§ **Required task 1**: In the aquarium lighting thread, where is the light strip placed?
§ **Required task 2**: Copy the part of the aquarium lighting thread that opens with the words containing "I just have" and closes with "little smoggy lol.", replacing "background" with "backdrop".
§ **Required task 3**: Continue the aquarium lighting thread from where it stops.

§ **Excerpted text**:
◆ ◆ ◆

I just have a light strip at the back on the bottom of the stand and on a 30 gallon tank with the daylights on, a colored background isn't really possible as the LED's don't really show up. I was thinking I could mount another strip in the hood and aim it at the back of the tank, but I haven't gotten there yet.

Also, because it's a white background, ANYTHING growing on the glass is noticeable. Right now I'm going for the late Industrial Revolution look as I'm in the middle of a brown algae phase and the sky looks a little smoggy lol.


----------



## meppitech

Was thinking you have to be able to get film that is frosted to different degrees. Anyhow, i came across this thread and thought it might wrap up nicely with the final product. Especially for those that pull up this thread looking to try it themselves. Very nice with the lighting also.

◆ ◆ ◆

§ **Supplied data**:

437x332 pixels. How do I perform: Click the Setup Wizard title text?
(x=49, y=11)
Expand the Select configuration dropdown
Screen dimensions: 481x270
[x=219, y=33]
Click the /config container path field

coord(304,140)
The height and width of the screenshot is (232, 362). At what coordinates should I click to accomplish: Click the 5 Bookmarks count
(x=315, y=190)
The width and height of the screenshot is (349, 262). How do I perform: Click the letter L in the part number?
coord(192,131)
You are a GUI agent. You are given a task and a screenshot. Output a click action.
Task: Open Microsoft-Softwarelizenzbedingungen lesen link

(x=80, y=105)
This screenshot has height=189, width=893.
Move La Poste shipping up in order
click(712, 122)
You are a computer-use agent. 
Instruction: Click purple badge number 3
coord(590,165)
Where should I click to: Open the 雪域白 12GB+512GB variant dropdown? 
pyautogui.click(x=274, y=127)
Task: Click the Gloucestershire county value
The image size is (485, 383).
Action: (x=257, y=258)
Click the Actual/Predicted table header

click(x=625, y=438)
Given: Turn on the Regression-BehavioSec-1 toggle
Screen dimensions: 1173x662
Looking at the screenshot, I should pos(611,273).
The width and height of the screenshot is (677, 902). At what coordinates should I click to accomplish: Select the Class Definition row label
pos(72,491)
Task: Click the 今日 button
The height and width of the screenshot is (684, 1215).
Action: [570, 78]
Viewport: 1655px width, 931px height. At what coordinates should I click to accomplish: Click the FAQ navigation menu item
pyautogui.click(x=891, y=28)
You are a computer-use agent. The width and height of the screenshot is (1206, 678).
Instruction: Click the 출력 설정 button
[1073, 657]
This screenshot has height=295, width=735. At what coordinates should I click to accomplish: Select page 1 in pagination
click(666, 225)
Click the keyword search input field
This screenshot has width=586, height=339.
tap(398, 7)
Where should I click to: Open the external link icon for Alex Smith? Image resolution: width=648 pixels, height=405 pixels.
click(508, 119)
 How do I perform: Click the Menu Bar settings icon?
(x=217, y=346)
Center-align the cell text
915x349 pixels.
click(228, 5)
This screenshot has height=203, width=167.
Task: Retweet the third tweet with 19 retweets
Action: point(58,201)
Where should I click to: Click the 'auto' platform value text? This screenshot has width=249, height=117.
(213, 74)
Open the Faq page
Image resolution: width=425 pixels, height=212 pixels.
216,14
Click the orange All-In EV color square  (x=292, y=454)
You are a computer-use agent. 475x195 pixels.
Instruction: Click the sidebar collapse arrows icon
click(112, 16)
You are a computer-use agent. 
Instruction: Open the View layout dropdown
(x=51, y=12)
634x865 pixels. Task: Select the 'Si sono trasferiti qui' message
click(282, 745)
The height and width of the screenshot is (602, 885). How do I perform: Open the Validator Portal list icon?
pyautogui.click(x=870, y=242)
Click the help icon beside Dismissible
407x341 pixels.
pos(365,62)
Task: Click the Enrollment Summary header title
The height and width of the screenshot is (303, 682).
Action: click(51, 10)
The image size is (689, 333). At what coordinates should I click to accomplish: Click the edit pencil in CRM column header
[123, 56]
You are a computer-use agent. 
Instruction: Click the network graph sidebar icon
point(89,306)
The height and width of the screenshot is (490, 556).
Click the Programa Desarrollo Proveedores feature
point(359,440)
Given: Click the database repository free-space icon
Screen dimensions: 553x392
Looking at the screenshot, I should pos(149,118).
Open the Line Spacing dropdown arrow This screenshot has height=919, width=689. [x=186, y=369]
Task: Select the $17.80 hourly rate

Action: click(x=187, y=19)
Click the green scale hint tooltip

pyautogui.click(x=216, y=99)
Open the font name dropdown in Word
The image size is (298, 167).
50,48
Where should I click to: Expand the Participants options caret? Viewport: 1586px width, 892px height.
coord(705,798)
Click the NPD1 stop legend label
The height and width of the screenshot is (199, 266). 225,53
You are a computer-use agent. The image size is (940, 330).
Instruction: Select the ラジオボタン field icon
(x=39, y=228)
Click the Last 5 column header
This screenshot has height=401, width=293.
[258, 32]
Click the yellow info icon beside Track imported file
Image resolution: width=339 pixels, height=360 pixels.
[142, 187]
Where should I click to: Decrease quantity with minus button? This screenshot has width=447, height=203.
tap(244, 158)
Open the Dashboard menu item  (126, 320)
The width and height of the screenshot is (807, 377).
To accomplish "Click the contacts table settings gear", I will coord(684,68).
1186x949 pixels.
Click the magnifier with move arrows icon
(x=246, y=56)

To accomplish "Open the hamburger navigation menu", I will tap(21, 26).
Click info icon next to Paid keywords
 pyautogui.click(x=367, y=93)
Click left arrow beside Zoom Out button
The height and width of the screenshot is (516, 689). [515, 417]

◆ ◆ ◆

§ **Final answer 1**: At the back, on the bottom of the stand.

§ **Final answer 2**:
I just have a light strip at the back on the bottom of the stand and on a 30 gallon tank with the daylights on, a colored backdrop isn't really possible as the LED's don't really show up. I was thinking I could mount another strip in the hood and aim it at the back of the tank, but I haven't gotten there yet.

Also, because it's a white backdrop, ANYTHING growing on the glass is noticeable. Right now I'm going for the late Industrial Revolution look as I'm in the middle of a brown algae phase and the sky looks a little smoggy lol.

§ **Final answer 3**:
----------



## creekbottom

I guess you could double layer it. When I was shopping it comes in different styles but this one was the most uniform. You could also try painting it with an etched glass kind of paint.


----------



## flight50

meppitech said:


> Was thinking you have to be able to get film that is frosted to different degrees.


That's what I assumed. I also figured that since the majority of tank backgrounds are black, that the smoke or privacy would get you a pretty good gradient from dark to well lit backlighting. Nevertheless, looks like your getting a pretty good effect though. Thx for posting your results.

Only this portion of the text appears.